Selasa 12 Rabi'uts Tsani 1446 - 15 Oktober 2024
Indonesian

Beberapa Dalil Yang Berkaitan Dengan Najisnya Madzi dan Kewajiban Mensucikan Pakaian Yang Dipakai Untuk Shalat

246483

Tanggal Tayang : 20-04-2017

Penampilan-penampilan : 23046

Pertanyaan

Apakah anda bisa memberikan dalil yang jelas dari sunnah yang menyebutkan bahwa madzi jika mengenai pakaian akan menjadikannya najis dan membatalkan shalat jika dia melaksanakan shalat dengan pakaian tersebut ?
Saya mengetahui hukumnya, akan tetapi saya belum mendapatkan satu dalil pun yang menyatakan hal itu, saya telah mendengar satu riwayat yang menyebutkan bahwa Imam Ali telah mengadukan kepada Nabi berkaitan dengan keluarnya madzi maka Nabi menyuruhnya untuk mencuci kemaluannya, namun beliau tidak menyuruhnya untuk mencuci pakaiannya.
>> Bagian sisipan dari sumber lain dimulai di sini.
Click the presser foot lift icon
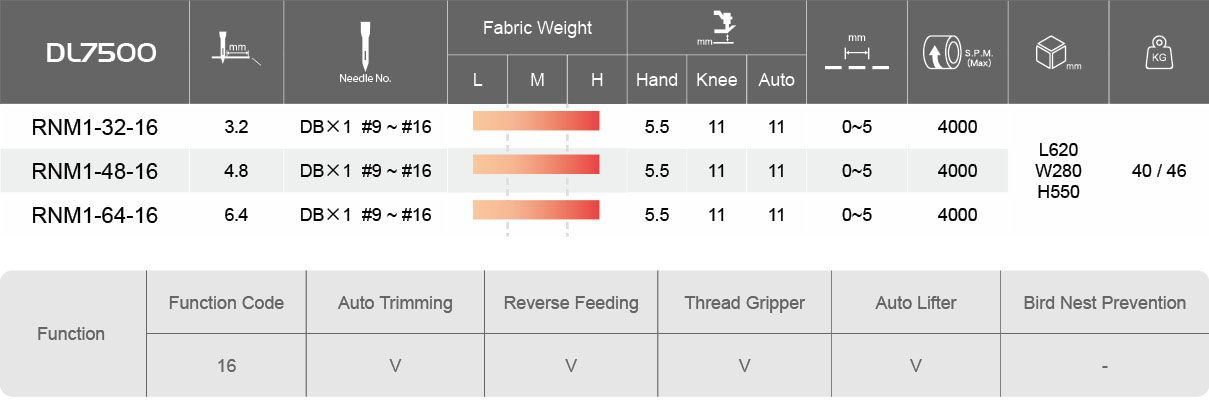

Pertanyaan yang serupa juga berkaitan dengan air seni, apa dalilnya bahwa shalat dengan pakaian yang terkena air seni tidak sah, meskipun bekas air seninya tersebut sudah mengering ?

Teks Jawaban

Alhamdulillah.

Hukumnya madzi adalah najis dan membatalkan wudhu’, dalilnya adalah hadits yang diriwayatkan dari Ali –radhiyallahu ‘anhu- berkata:

" كُنْتُ رَجُلًا مَذَّاءً فَجَعَلْتُ أَغْتَسِلُ حَتَّى تَشَقَّقَ ظَهْرِي فَذَكَرْتُ ذَلِكَ لِلنَّبِيِّ صَلَّى اللَّهُ عَلَيْهِ وَسَلَّمَ أَوْ ذُكِرَ لَهُ فَقَالَ رَسُولُ اللَّهِ صَلَّى اللَّهُ عَلَيْهِ وَسَلَّمَ : ( لَا تَفْعَلْ ، إِذَا رَأَيْتَ الْمَذْيَ فَاغْسِلْ ذَكَرَكَ وَتَوَضَّأْ وُضُوءَكَ لِلصَّلَاةِ ) رواه أبو داود (206)، وصححه الشيخ الألباني رحمه الله .

“Saya adalah seorang yang sering mengeluarkan madzi, maka saya bersuci dengan mandi besar sampai punggungku seakan menjadi pecah, maka saya menyampaikan hal itu kepada Nabi –shallallahu ‘alaihi wa sallam- atau telah diberitakan oleh orang lain, maka Rasulullah –shallallahu ‘alaihi wa sallam- bersabda: “Janganlah kau lakukan !, jika kamu melihat madzi maka cucilah kemaluanmu dan berwudhu’lah dengan wudhu’ yang sama dengan wudhu’nya shalat”. (HR. Abu DaudL 206 dan dishahihkan oleh Albani –rahimahullah-)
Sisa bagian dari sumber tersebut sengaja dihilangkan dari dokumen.